House Speaker Paul Ryan and President Trump have pledged to revamp our nation’s welfare system for the first time since 1994. These changes could not come soon enough. The War on Poverty, which was launched in 1965, has cost three times as much as all our wars combined since the American Revolution. Yet, after spending $22 trillion, this war remains a stalemate at best. And when it comes to homelessness, the numbers are moving in the wrong direction.
The Department of Housing and Urban Development recently reported that America’s homeless population increased in 2017 for the first time since 2010. This trend is unacceptable.
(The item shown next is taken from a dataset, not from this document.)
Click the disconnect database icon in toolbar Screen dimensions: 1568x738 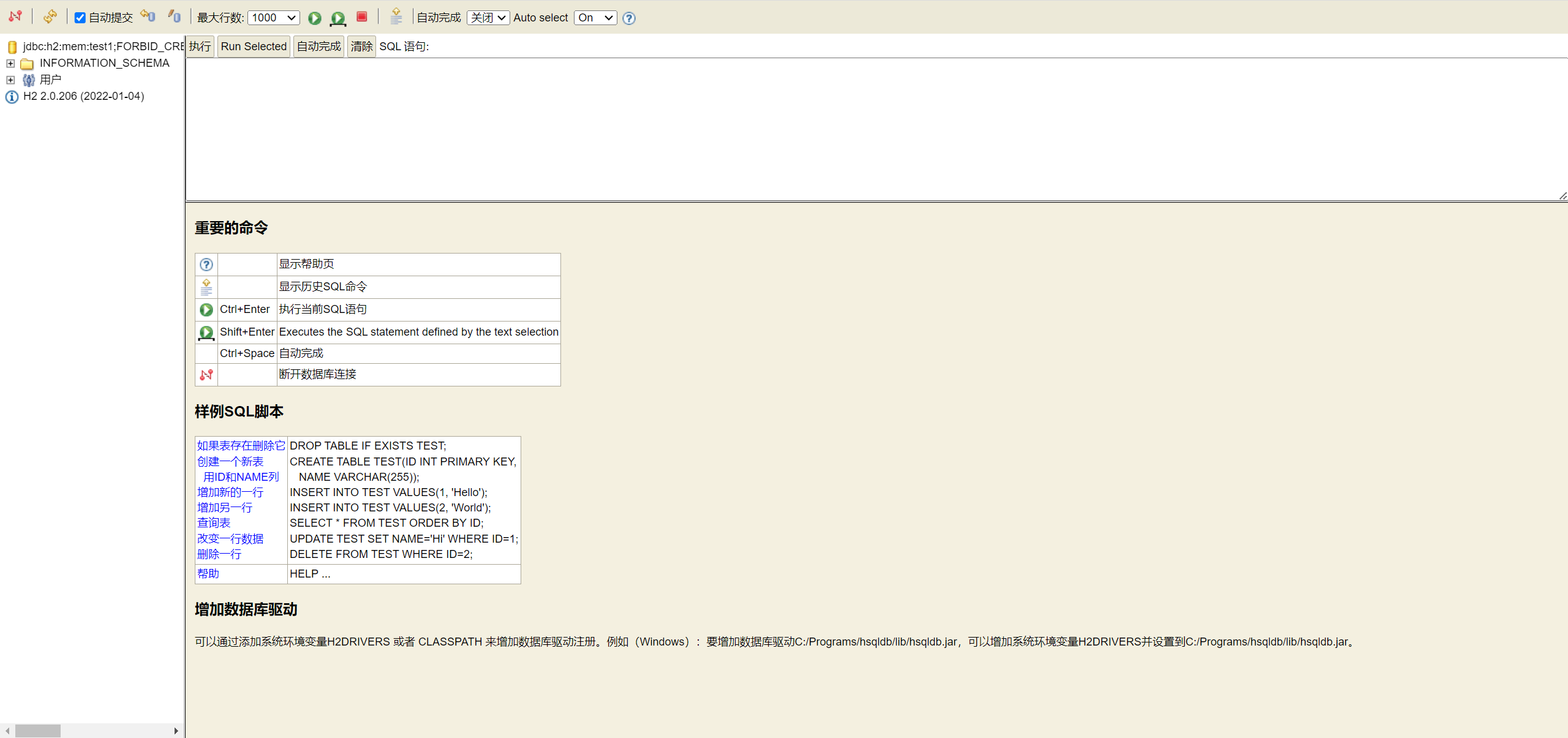(x=15, y=17)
It must be reversed, and it can be if reasonable-minded people of good will on all sides have the courage to rethink their assumptions about how best to fight homelessness and poverty.
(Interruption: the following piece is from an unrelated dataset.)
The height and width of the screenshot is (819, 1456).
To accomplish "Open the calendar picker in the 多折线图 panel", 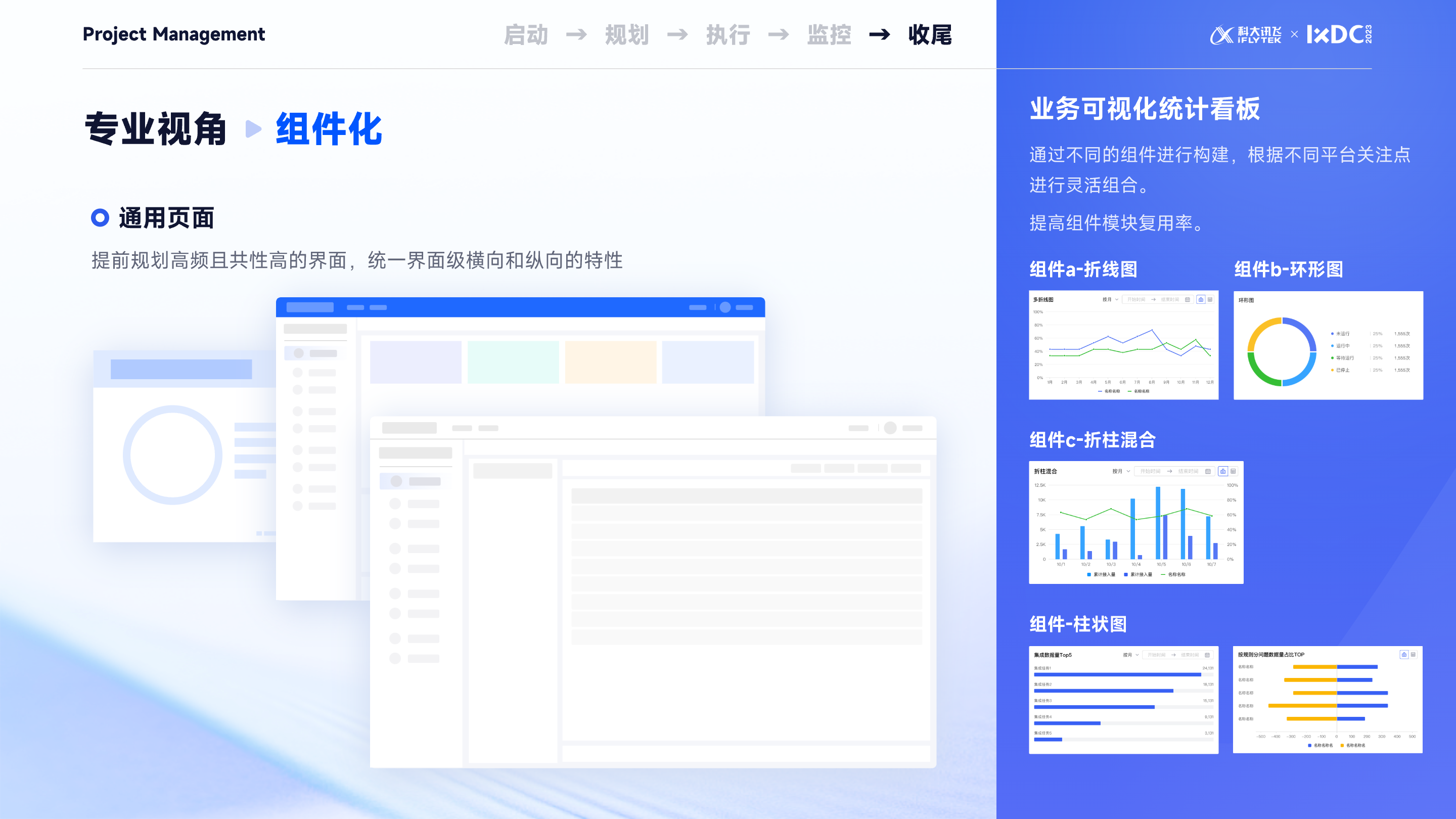I will point(1188,300).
For too long, the conventional wisdom on fighting homelessness has said to put “housing first.” On its face, this approach makes sense: Put people in housing and you end homelessness. Right? But decades of experience and results suggest this strategy is incomplete. What works, instead, is a holistic and community-led approach that puts individuals and families first.
A recent groundbreaking study on youth homelessness by University of Chicago’s national Voices of Youth Count initiative exposed the limitations of a “housing first” model. The study found a strong correlation between homelessness and a variety of factors, including lack of educational attainment, unplanned pregnancy, substance abuse, mental health challenges, and low income.
- Youth without a high school diploma or GED are 3.5 times more likely to be among the more than 4 million youth and young adults who experience homelessness each year. This was the single highest risk factor for homelessness.
- Youth who are pregnant or parenting are more than three times as likely to experience homelessness. More than one out of three homeless young women are pregnant or parenting.
- Meanwhile, 28 percent of youth were reported as having substance use problems, and 66 percent were indicated as having mental health difficulties, while experiencing homelessness.
- Youth and young adults with lower household incomes were 162 percent more likely to experience homelessness than young adults with higher incomes. However, unemployment itself was not strongly correlated with youth homelessness. This suggests that employment will not by itself solve the problem. Instead, the focus should be on lifting youth out of homelessness through helping them obtain better-paying jobs, and the education and training necessary to secure such jobs.
Note that these factors that make people homeless aren’t necessarily addressed by a “housing first” approach.